[RECORD EXTRACTS]
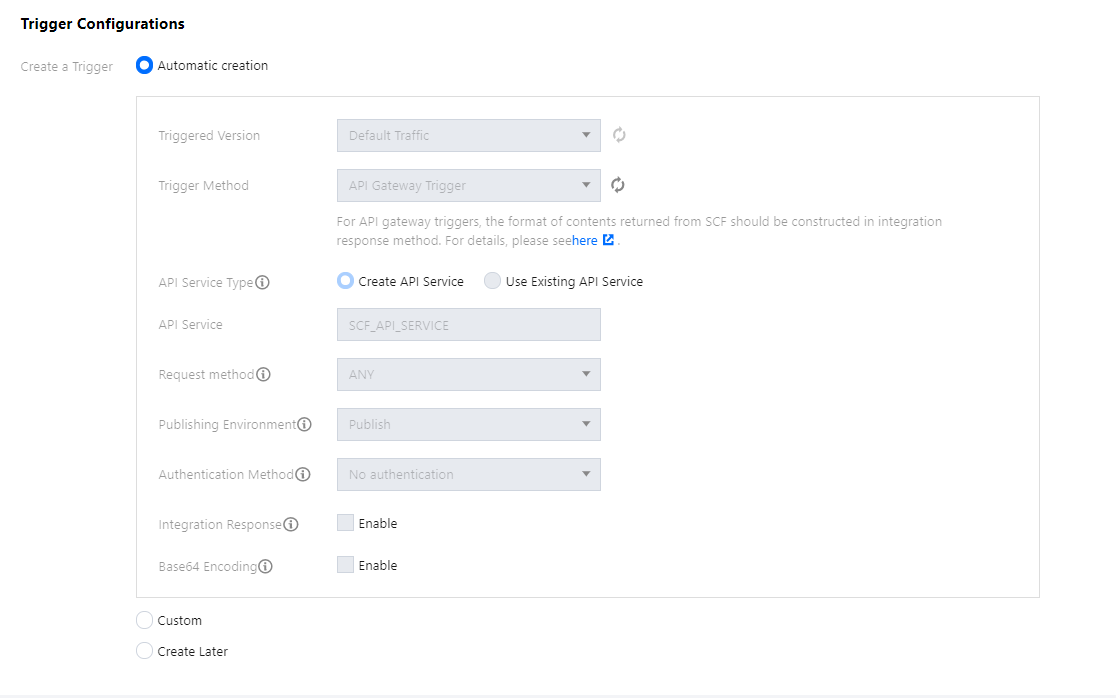Expand the Authentication Method dropdown
This screenshot has width=1116, height=698.
point(468,475)
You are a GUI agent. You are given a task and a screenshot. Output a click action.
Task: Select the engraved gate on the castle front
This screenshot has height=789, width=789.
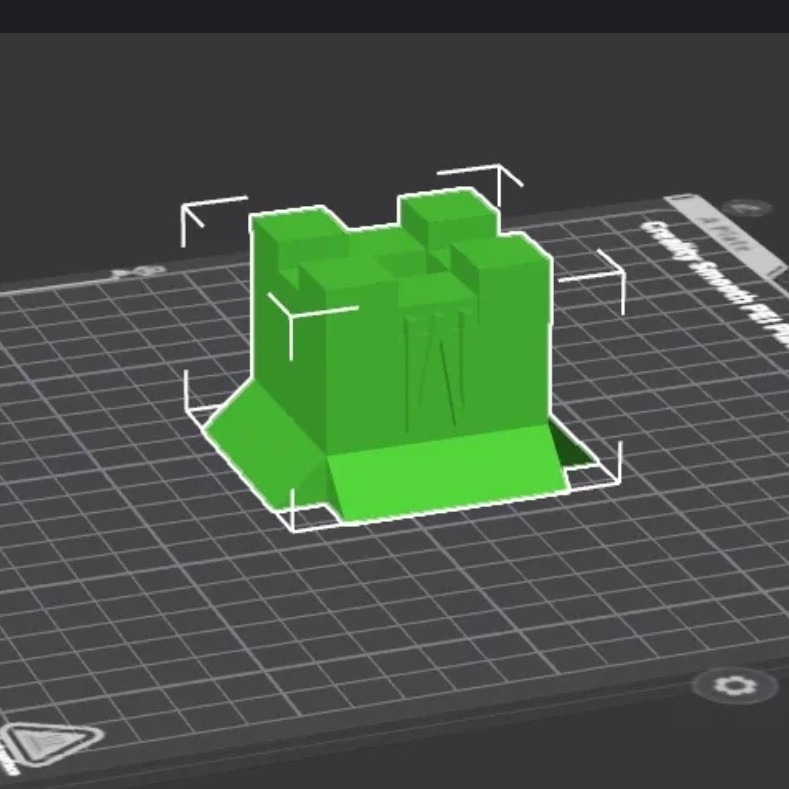(x=435, y=370)
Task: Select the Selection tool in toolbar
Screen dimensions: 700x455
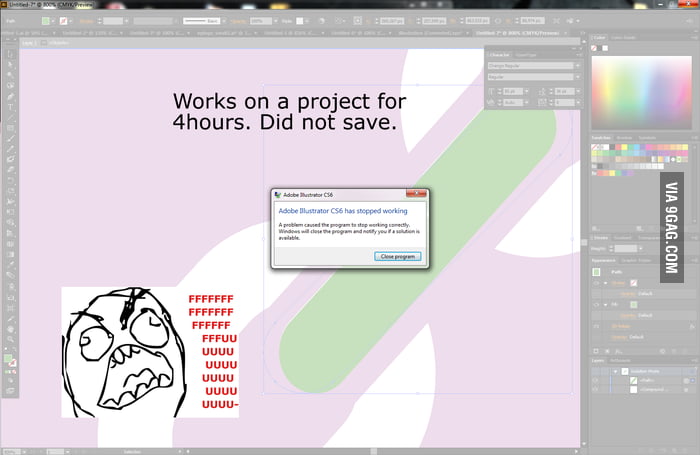Action: (x=11, y=54)
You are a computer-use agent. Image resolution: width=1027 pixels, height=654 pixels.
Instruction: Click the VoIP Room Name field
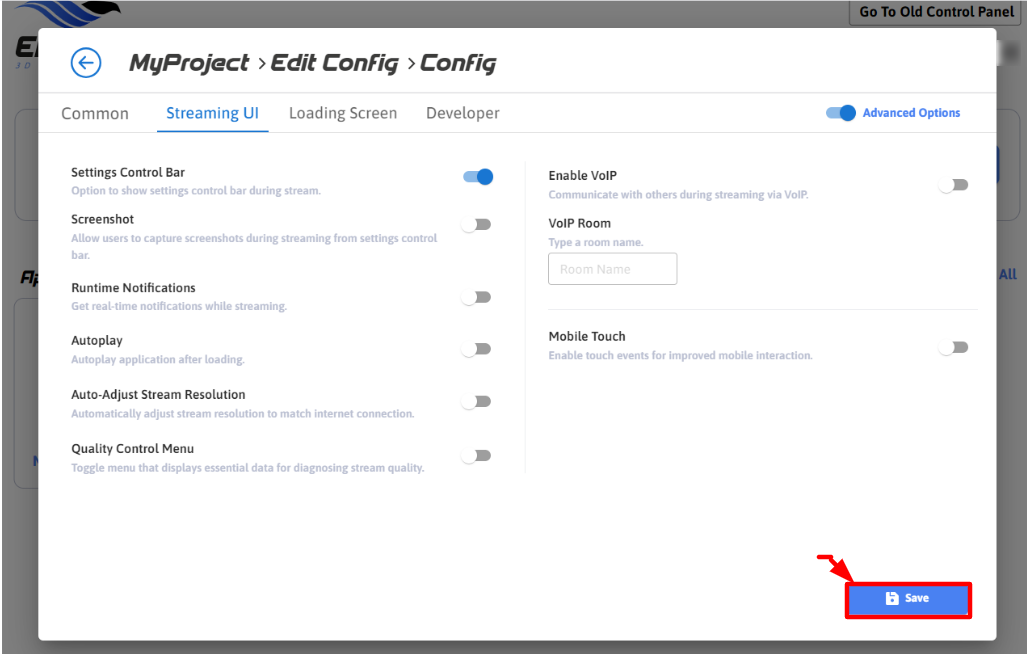pos(612,269)
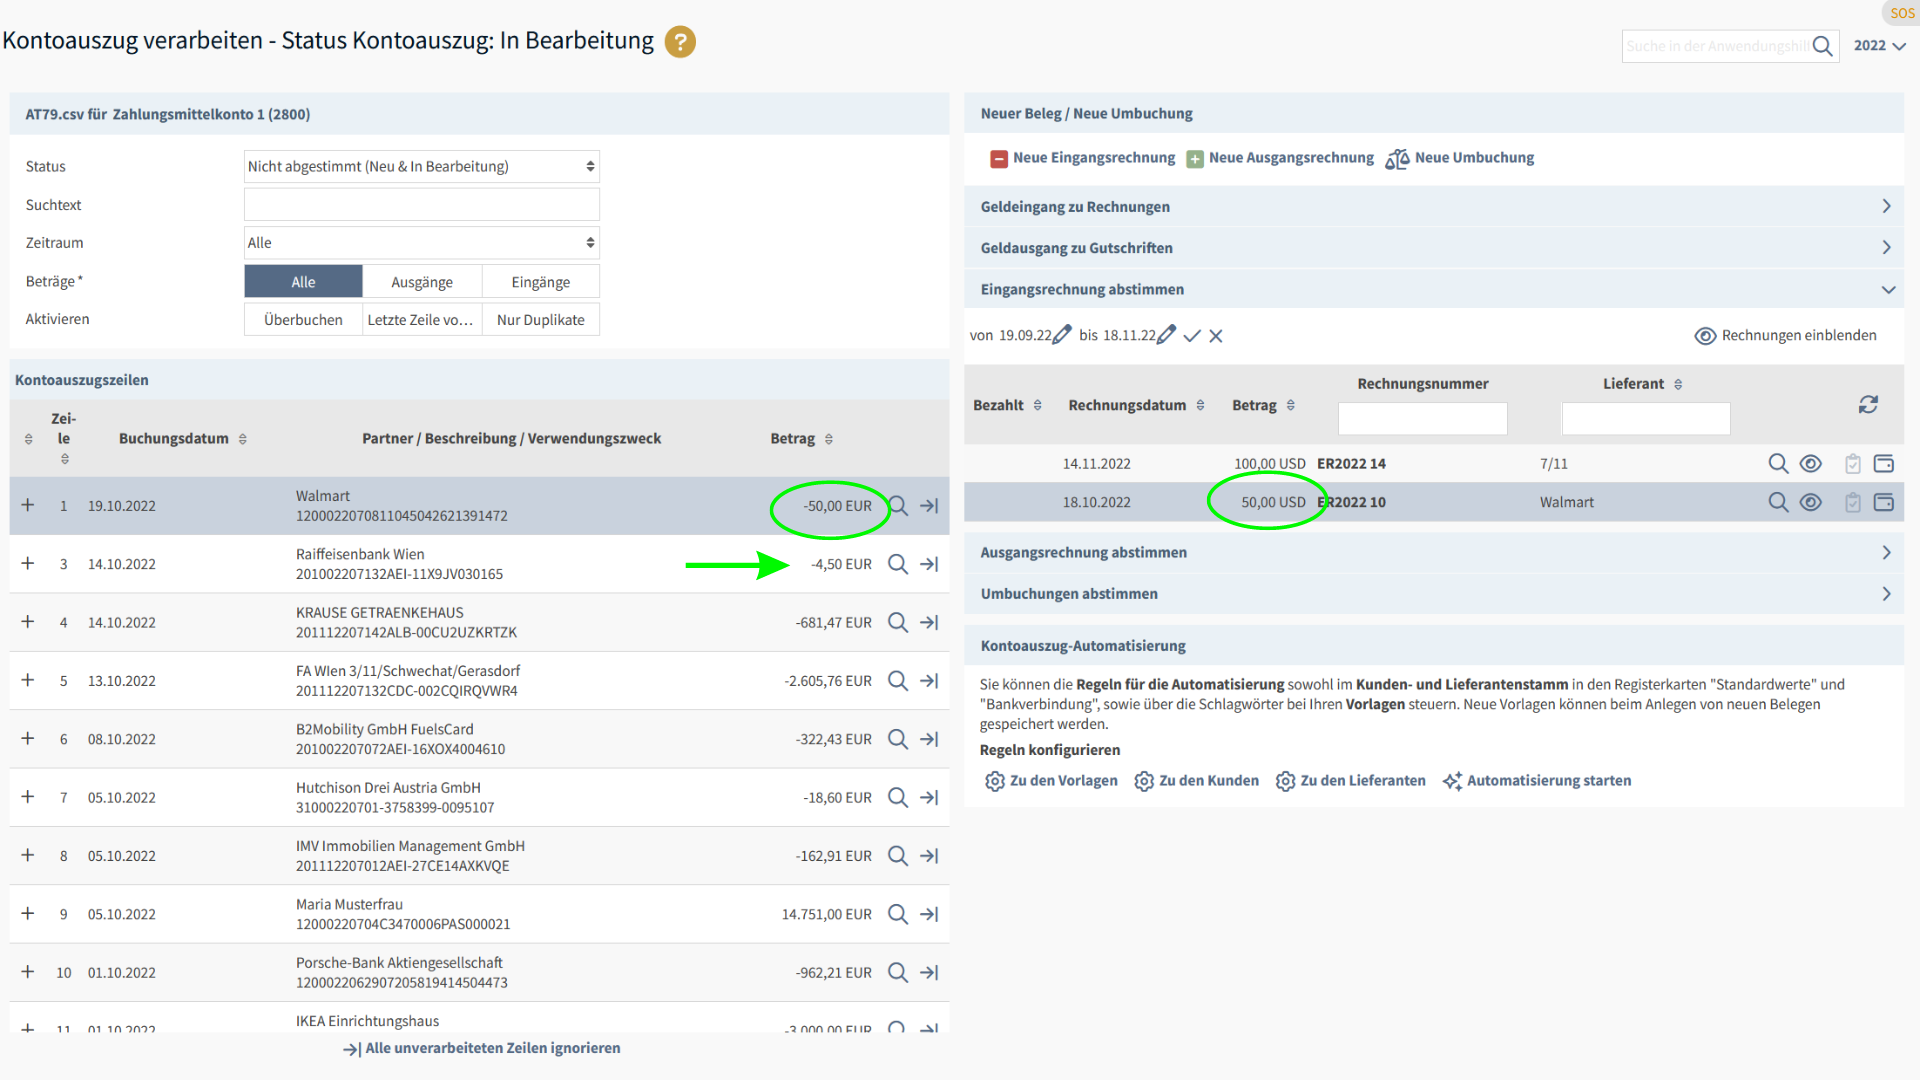Click the refresh icon in the invoice table header

(1868, 404)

[PROMPT]
Gather every line of the entries above that contains the string "height", matching case exactly, and copy each one.

[RESPONSE TO THIS EXERCISE]
This screenshot has width=1116, height=698.
This screenshot has height=789, width=789.
You are a computer-use agent. Image resolution: width=1027 pixels, height=654 pixels.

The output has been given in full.